Election result for Cook's River, New South Wales, Australia

A by-election was held for the New South Wales Legislative Assembly seat of Cook's River on Saturday, 12 December 1959 and was triggered by the death in office of the Premier of New South Wales, Joseph Cahill.
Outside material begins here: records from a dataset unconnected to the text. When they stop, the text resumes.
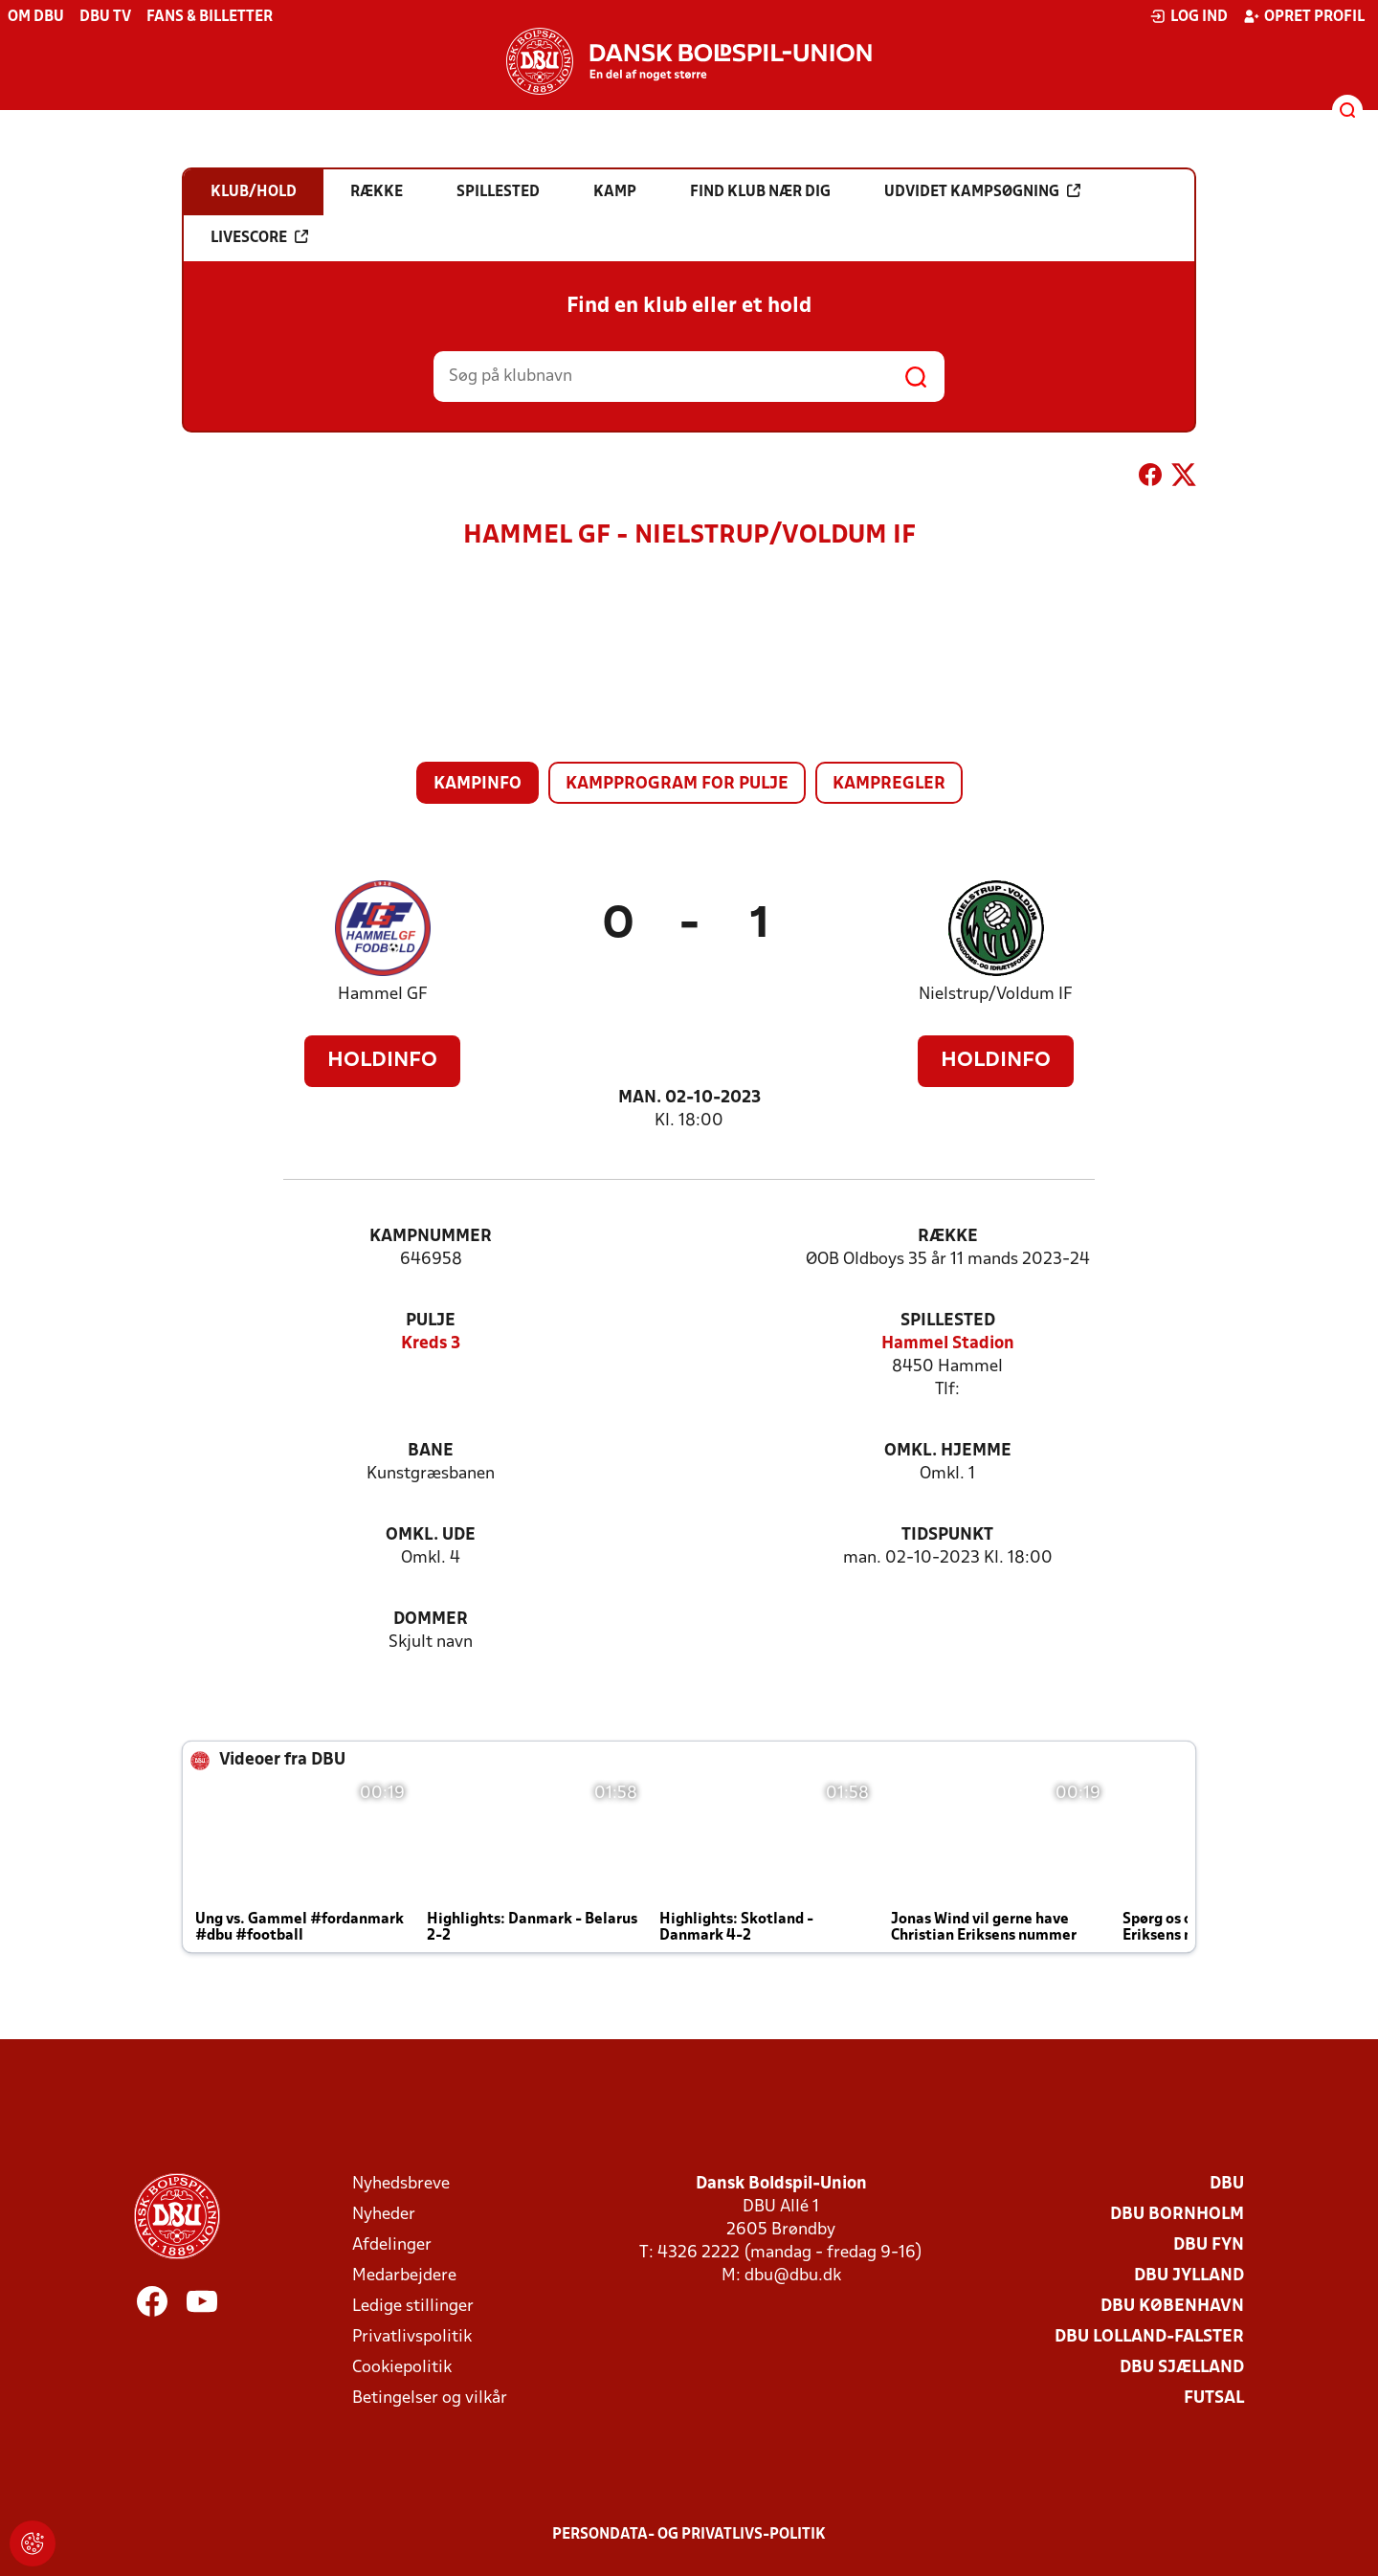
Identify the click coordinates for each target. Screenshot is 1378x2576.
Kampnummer (430, 1237)
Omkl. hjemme (947, 1451)
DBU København (1172, 2306)
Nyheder (383, 2215)
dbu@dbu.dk (793, 2276)
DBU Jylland (1189, 2276)
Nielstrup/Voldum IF (996, 995)
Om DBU (36, 17)
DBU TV (105, 17)
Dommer (430, 1619)
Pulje (431, 1321)
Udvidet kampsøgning (982, 191)
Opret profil (1304, 16)
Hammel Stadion (947, 1344)
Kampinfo (477, 784)
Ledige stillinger (413, 2306)
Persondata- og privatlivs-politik (689, 2535)
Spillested (947, 1321)
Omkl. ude (431, 1535)
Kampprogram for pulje (677, 784)
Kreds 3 (430, 1344)
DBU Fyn (1208, 2245)
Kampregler (889, 784)
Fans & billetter (209, 17)
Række (948, 1237)
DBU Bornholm (1177, 2215)
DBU (1227, 2184)
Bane (431, 1451)
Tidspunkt (947, 1535)
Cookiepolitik (402, 2368)
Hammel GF (383, 995)
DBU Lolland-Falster (1149, 2337)
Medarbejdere (404, 2276)
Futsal (1214, 2398)
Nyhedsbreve (401, 2184)
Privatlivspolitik (412, 2337)
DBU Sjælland (1182, 2368)
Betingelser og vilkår (429, 2398)
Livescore (259, 237)
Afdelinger (392, 2245)
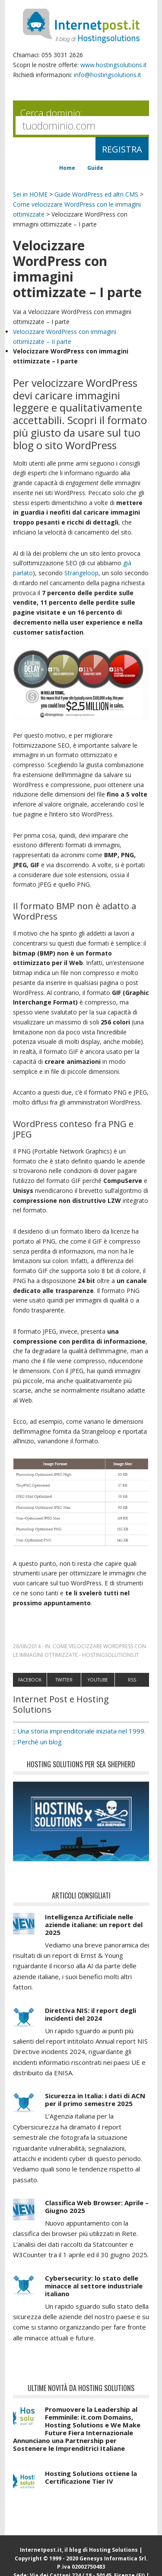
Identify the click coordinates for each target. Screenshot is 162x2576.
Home (67, 168)
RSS (132, 1680)
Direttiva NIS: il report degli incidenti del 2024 (90, 2014)
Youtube (98, 1680)
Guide (95, 168)
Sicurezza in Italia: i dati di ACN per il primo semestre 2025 (95, 2099)
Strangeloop (81, 573)
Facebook (29, 1680)
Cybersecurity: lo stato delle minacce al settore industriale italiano (94, 2286)
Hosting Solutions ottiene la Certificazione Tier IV (91, 2477)
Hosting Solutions (113, 2549)
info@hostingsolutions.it (107, 75)
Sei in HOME (30, 194)
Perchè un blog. (40, 1741)
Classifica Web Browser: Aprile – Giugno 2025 (97, 2206)
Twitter (64, 1680)
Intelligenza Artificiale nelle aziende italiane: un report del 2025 (94, 1924)
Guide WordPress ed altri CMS (96, 194)
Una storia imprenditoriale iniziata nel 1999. (81, 1731)
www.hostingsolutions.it (113, 65)
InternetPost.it (81, 26)
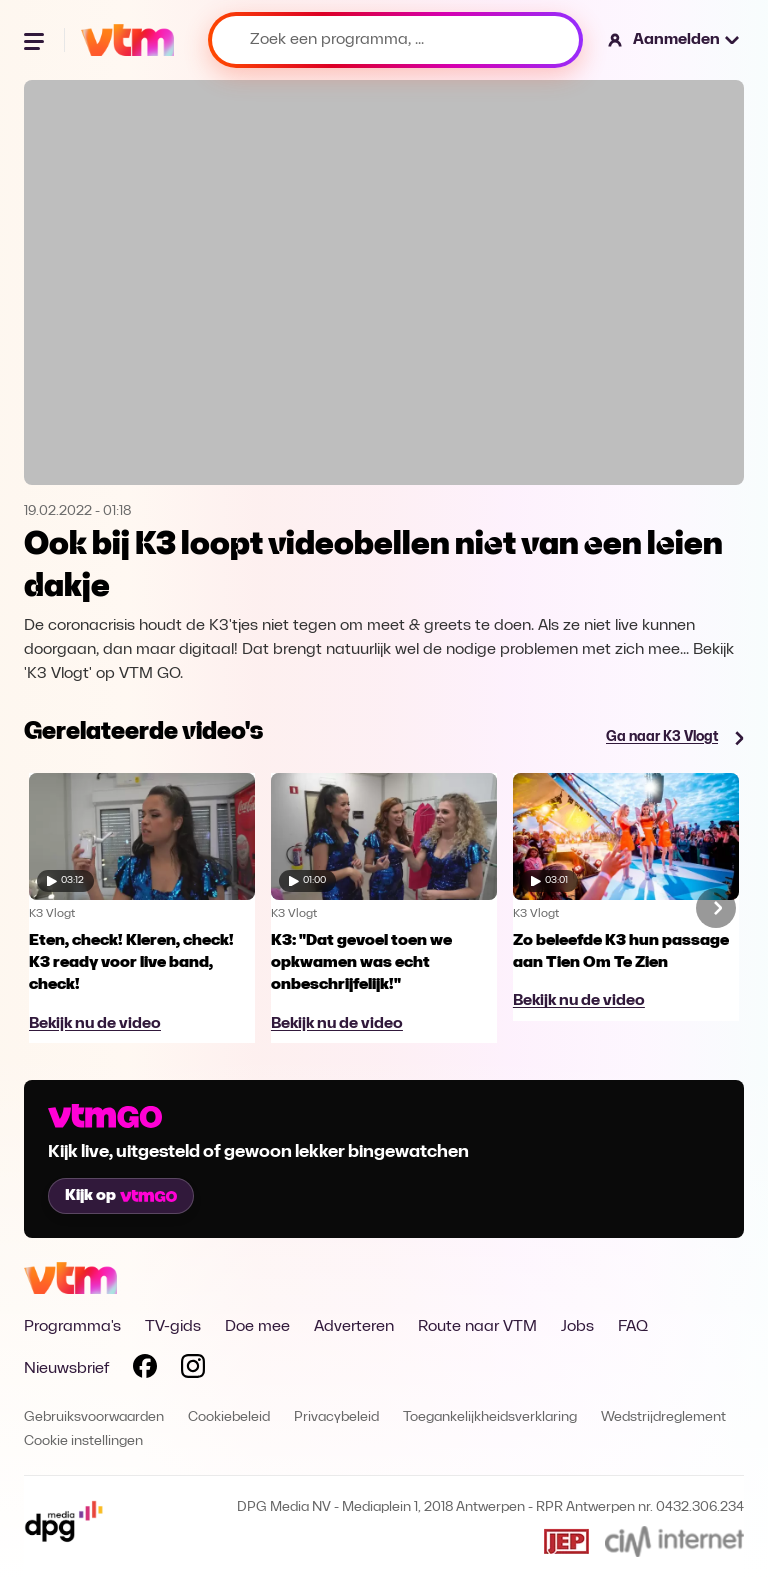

The seat was subsequently retained for the Labor Party by his eldest son Tom. Despite Cook's River being a safe Labor seat, the Liberal Party fielded a candidate, John Bampton, a soap manufacturer. The Labor primary vote improved by 1.6% compared to the previous year's general election. The Communist Party of Australia stood Wal Buckley, an organiser for the Amalgamated Engineering Union, but only gained 4.6% of the vote.

==Results==

1959 Cook's River by-election Saturday 12 December
| Party |  | Candidate | Votes | % | ±% |
|---|---|---|---|---|---|
|  | Labor | Tom Cahill | 14,283 | 72.55 | +1.61 |
|  | Liberal | John Bampton | 4,488 | 22.80 | −1.45 |
|  | Communist | Walter Buckley | 916 | 4.65 | +4.65 |
| Total formal votes |  |  | 19,687 |  |  |
| Informal votes |  |  | 364 | 1.82 |  |
| Turnout |  |  | 20,051 | 84.48 |  |
|  | Labor hold |  | Swing | +1.61 |  |

Joseph Cahill died. The Labor Party retained the seat on an improved margin, which was nonetheless significant due to the large personal vote for Cahill and sympathy after his death which was then carried by his son.